Les feuilles ainsi cueillies & préparées de la maniere que nous dirons bientôt, sont mises dans des sacs de papier, qu’on renferme ensuite dans des pots de terre ou de porcelaine, & pour mieux conserver ces feuilles délicates, on acheve de remplir les pots avec du thé commun. Le tout ainsi bien empaqueté, est envoyé à la cour sous bonne & sûre garde, avec une nombreuse suite. De-là vient le prix exorbitant de ce thé impérial ; car en comptant tous les frais de la culture, de la récolte, de la préparation, & de l’envoi, un kin monte a 30 ou 40 thaels, c’est-à-dire à 42 ou 46 écus, ou onces d’argent.

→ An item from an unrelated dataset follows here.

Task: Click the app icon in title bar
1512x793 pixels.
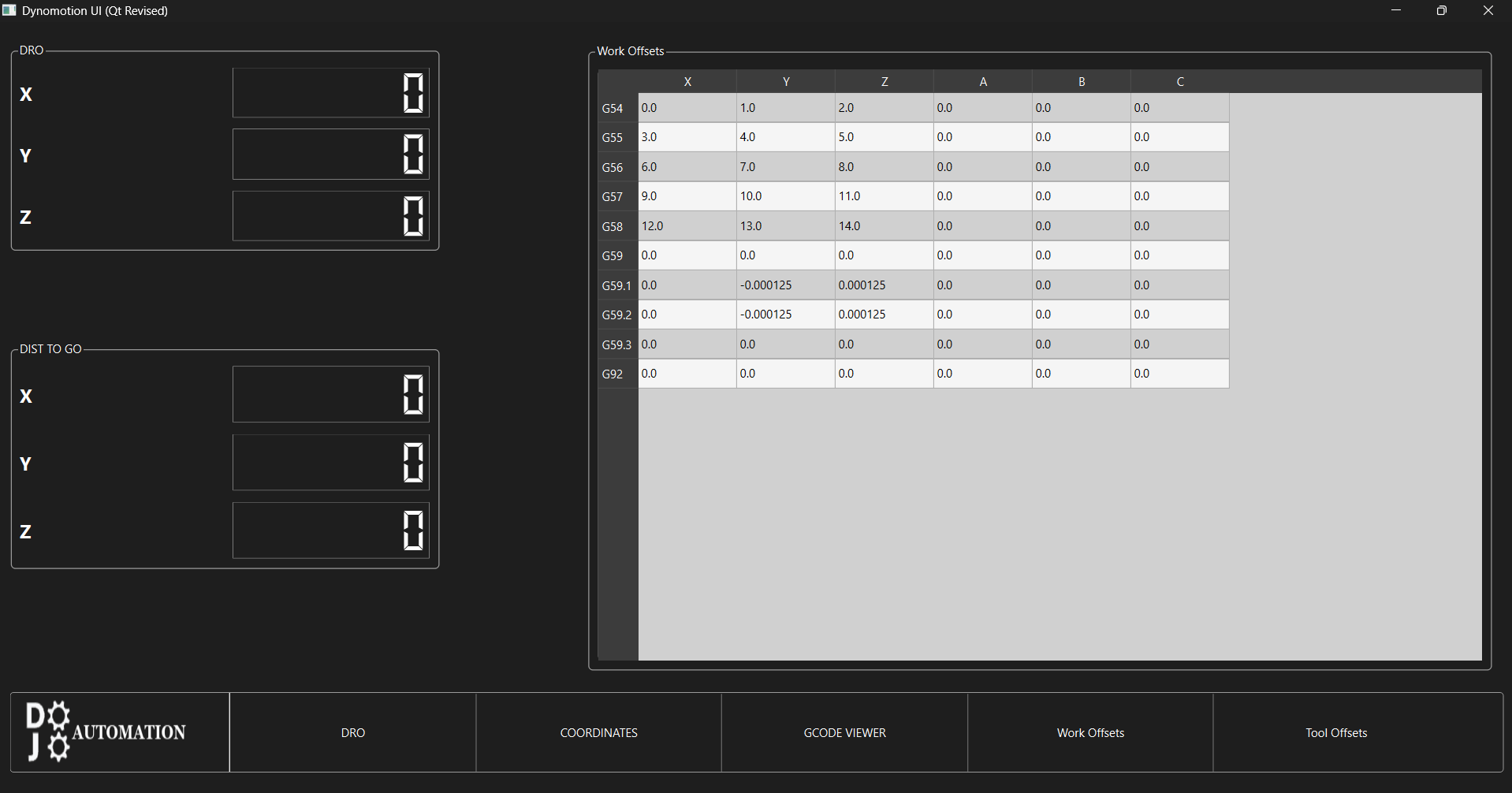Action: click(x=9, y=10)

Le thé des feuilles de la seconde espece, s’appelle, dit Kæmpfer, tootsjaa, c’est-à-dire thé chinois, parce qu’on le prépare à la maniere des Chinois. Ceux qui tiennent des cabarets à thé, ou qui vendent le thé en feuilles, sous-divisent cette espece en quatre autres, qui different en bonté & en prix ; celles de la quatrieme sont ramassées pêle-mêle, sans avoir égard à leur bonté, ni à leur grandeur, dans le tems qu’on croit que chaque jeune branche en porte dix ou quinze au plus ; c’est de celui-là que boit le commun peuple. Il est à observer que les feuilles, tout le tems qu’elles demeurent sur l’arbrisseau, sont sujettes à de prompts changemens, eû égard à leur grandeur & à leur bonté, de sorte que si on néglige de les cueillir à propos, elles peuvent perdre beaucoup de leur vertu en une seule nuit.

On appelle ban-tsjaa, celles de la troisieme espece ; & comme elles sont pour la plûpart fortes & grosses, elles ne peuvent être préparées à la maniere des Chinois, c’est-à-dire séchées sur des poëles & frisées ; mais comme elles sont abandonnées aux petites gens, il n’importe de quelle maniere on les prépare.

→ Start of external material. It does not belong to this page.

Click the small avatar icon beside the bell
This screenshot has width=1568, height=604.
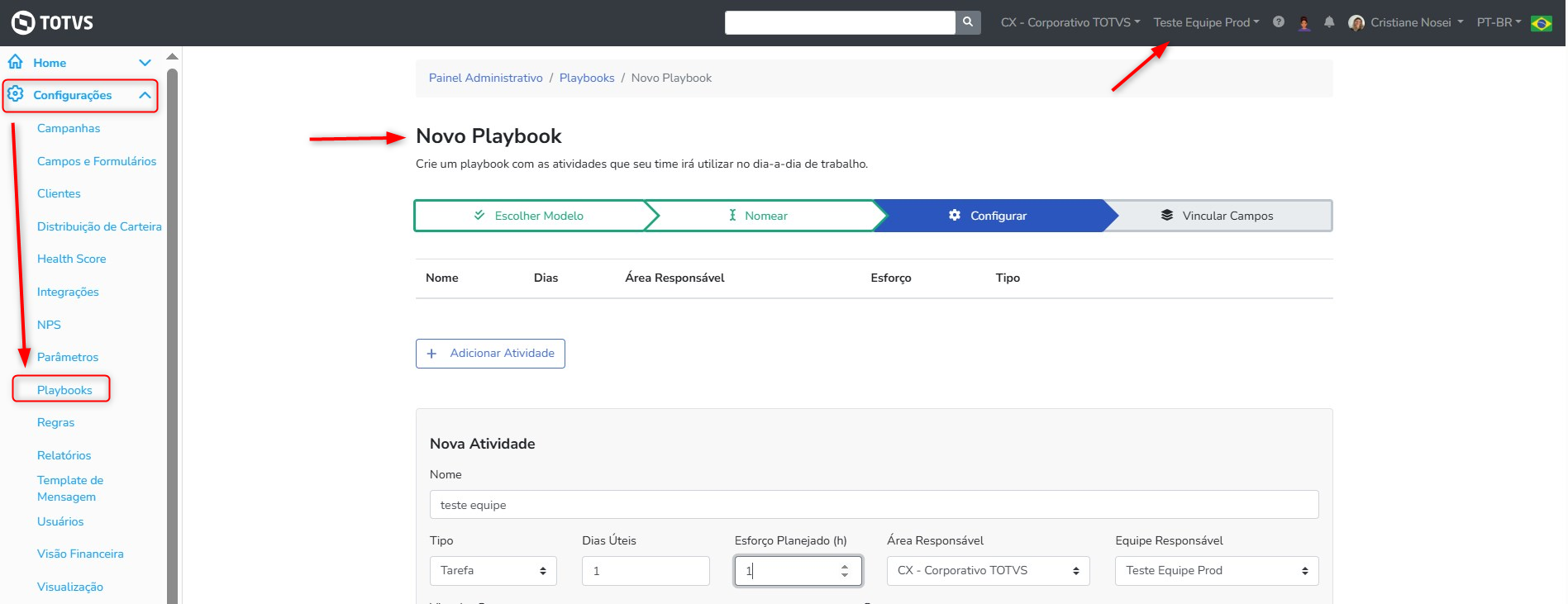coord(1304,23)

Dès que les feuilles de thé sont cueillies, on les étend dans une platine de fer qui est sur du feu, & lorsqu’elles sont bien chaudes, on les roule avec la paume de la main, sur une natte rouge très-fine, jusqu’à ce qu’elles soient toutes frisées ; le feu leur ôte cette qualité narcotique & maligne dont j’ai parlé, & qui pourroit offenser la tête ; on les roule encore pour les mieux conserver, & afin qu’elles tiennent moins de place ; mais il faut leur donner ces façons sur le champ, parce que si on les gardoit seulement une nuit, elles se noirciroient & perdroient beaucoup de leur vertu : on doit aussi éviter de les laisser long-tems en monceaux, elles s’échaufferoient d’abord & se corromproient. On dit qu’à la Chine, on commence par jetter les feuilles de la premiere récolte dans l’eau chaude, où on les tient l’espace d’une demi-minute, & que cela sert à les dépouiller plus aisément de leur qualité narcotique.

Ce qui est certain, c’est que cette premiere préparation demande un très-grand soin : on fait chauffer d’abord la platine dans une espece de four, où il n’y a qu’un feu très moderé ; quand elle a le degré convenable de chaleur, on jette dedans quelques livres de feuilles que l’on remue sans cesse ; quand elles sont si chaudes que l’ouvrier a peine à y tenir la main, il les retire & les répand sur une autre platine pour y être roulées.

Cette seconde opération lui coûte beaucoup, il sort de ces feuilles roties un jus de couleur jaune, tirant sur le verd, qui lui brûle les mains, & malgré la douleur qu’il sent, il faut qu’il continue ce travail jusqu’à ce que les feuilles soient refroidies, parce que la frisure ne tiendroit point si les feuïlles n’étoient pas chaudes, de sorte qu’il est même obligé de les remettre deux ou trois fois sur le feu.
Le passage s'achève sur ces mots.